Challenges of the mission

One problem with solar powered space travel is that the further you get from the sun, the less energy you have available to you. So these arrays can generate 21 kilowatts of energy near Earth, which could power several homes, but by the time they reach their destination they'll only produce around 2 kilowatts. So engineers had to design the arrays accordingly. "These arrays are designed to work in low-light conditions, far away from the sun," said Peter Lord, Psyche technical director at Maxar Technologies, where the arrays were built.

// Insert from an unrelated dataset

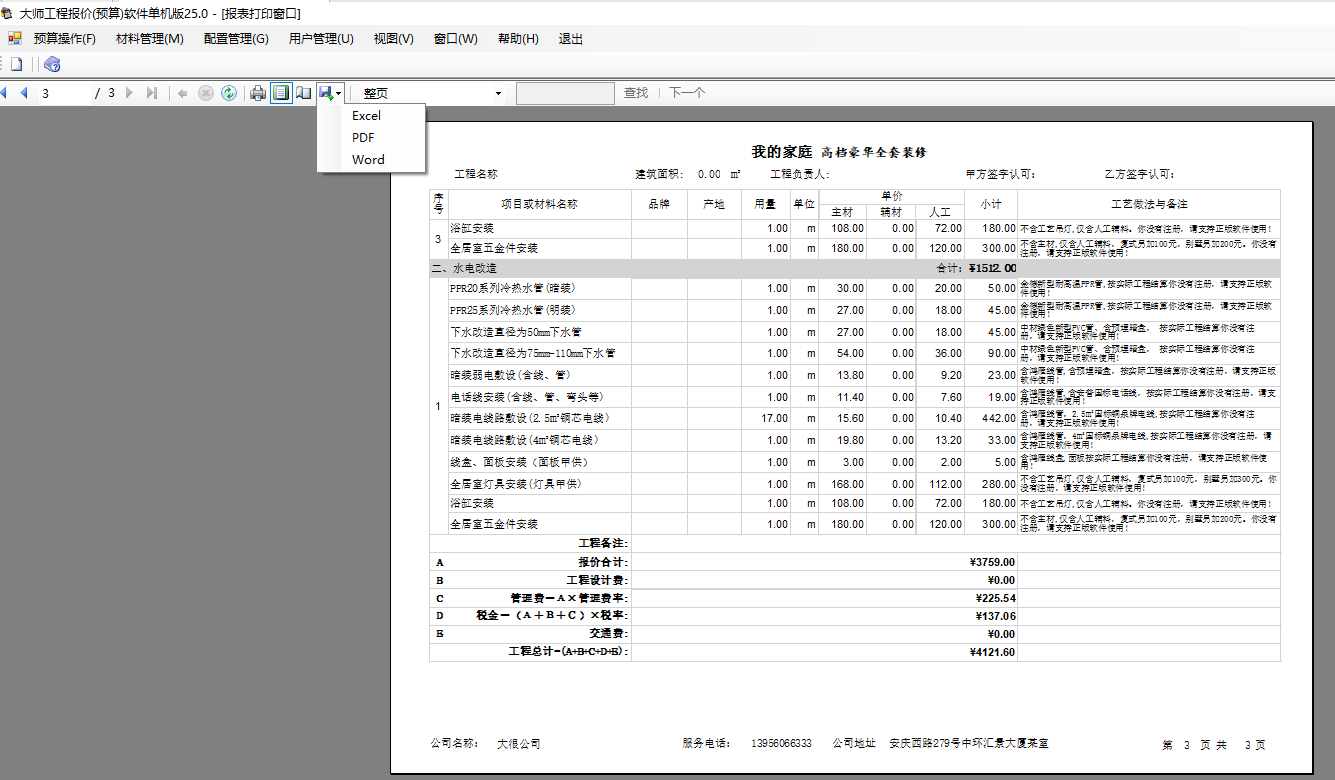Select Word export option
This screenshot has height=780, width=1335.
coord(368,159)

Getting to the asteroid isn't the only challenging part of the mission though. Once Psyche arrives at its destination in 2026, it will have to get close enough to the asteroid to study it. The craft will spend nearly two years circling the asteroid, making very small adjustments to come closer and closer over time. It will study the asteroid using instruments including a magnetometer to measure magnetic fields and images for snapping photos of the asteroid, as well as tools called spectrometers which can determine the composition of an object by looking at the spectrum of light it gives off (via NASA).

All of this can help researchers learn more about what Psyche is made of, which is thought to be some combination of nickel, iron, and different kinds of rock. Though researchers aren't sure whether the rock and metals are separate, or whether they are all mixed together. They also want to find out if the asteroid could be the core of a planet which never fully formed, which could help us understand more about the very early formation of our solar system.

The Psyche mission is set to launch later this year, in 2022.